Prompt-DAG Scheduler
kahn intermediate 6 min read
ELI5
A kitchen with a head chef who only lets a cook start a dish when all the prep dishes it needs are plated, and never lets two cooks share the same chopping board at once. The chef can run several non-clashing dishes in parallel up to a configured stove count.
Technical Deep Dive
core/orchestrator.py schedules Nodes loaded from graph.json (validated by contracts/schemas/graph.schema.json).

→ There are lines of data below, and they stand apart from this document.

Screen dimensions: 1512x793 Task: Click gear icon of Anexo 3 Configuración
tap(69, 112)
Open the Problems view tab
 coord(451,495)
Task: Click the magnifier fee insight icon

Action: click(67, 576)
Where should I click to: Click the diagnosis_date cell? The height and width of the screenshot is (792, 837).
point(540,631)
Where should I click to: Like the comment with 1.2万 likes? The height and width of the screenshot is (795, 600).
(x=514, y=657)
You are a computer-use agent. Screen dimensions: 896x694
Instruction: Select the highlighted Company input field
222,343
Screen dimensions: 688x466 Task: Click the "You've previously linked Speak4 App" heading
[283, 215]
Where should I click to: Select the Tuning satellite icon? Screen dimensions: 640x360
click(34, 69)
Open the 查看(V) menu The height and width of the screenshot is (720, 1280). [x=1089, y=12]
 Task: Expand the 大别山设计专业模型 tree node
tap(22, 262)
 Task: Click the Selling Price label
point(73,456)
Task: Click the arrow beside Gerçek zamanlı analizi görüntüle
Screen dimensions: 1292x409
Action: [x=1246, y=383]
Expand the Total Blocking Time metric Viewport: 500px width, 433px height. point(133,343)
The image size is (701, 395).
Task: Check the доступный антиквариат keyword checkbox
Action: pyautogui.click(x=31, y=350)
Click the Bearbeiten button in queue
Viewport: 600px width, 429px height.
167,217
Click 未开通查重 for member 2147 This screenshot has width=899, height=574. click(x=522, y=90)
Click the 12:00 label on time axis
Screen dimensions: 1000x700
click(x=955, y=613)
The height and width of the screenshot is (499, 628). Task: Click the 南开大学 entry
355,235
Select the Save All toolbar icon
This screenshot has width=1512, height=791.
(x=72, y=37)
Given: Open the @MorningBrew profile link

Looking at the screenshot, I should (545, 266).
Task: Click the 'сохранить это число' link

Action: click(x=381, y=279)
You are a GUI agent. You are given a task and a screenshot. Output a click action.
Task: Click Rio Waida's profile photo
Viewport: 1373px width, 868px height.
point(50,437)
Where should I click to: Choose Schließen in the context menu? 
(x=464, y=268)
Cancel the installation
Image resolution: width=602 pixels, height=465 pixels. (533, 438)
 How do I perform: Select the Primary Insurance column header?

Each node has depends_on, touches, parallel_safe, and done_when.
Ready Set
ready_nodes(nodes) returns nodes whose status is pending or ready and whose depends_on IDs are all in the done set.
Conflict & Batch Selection
flowchart TD A["ready_nodes()"] --> B{"len(in_flight)+batch < max_par?"} B -->|no| Z[stop] B -->|yes| C{"node.parallel_safe?"} C -->|false && others present| D[skip] C -->|true| E{"touches overlap any in_flight or batch?"} E -->|yes| D E -->|no| F[append to batch]conflicts(a, b) is bool(set(a.touches) & set(b.touches)). A non-parallel_safe node forces solo execution.
Status Lifecycle
stateDiagram-v2 [*] --> pending pending --> ready: deps satisfied ready --> running: pick_batch running --> done: ralph converged running --> failed: max_ralph_iters_reached pending --> blocked: ancestor_failed ready --> blocked: ancestor_failed failed --> [*] done --> [*] blocked --> [*]ready is a synthesised state — emitted exactly once per node when its deps clear (closes O-2 in the schema).
Cycle Guard
Before scheduling, run() requires at least one node with empty depends_on. Zero roots ⇒ exit code 2 with "graph has no roots — cycle or malformed deps".
Key Terms
- touches → File-path strings; two nodes whose
touchesoverlap cannot run concurrently. - parallel_safe → If false, the node runs alone; nothing else may be in-flight or batched alongside it.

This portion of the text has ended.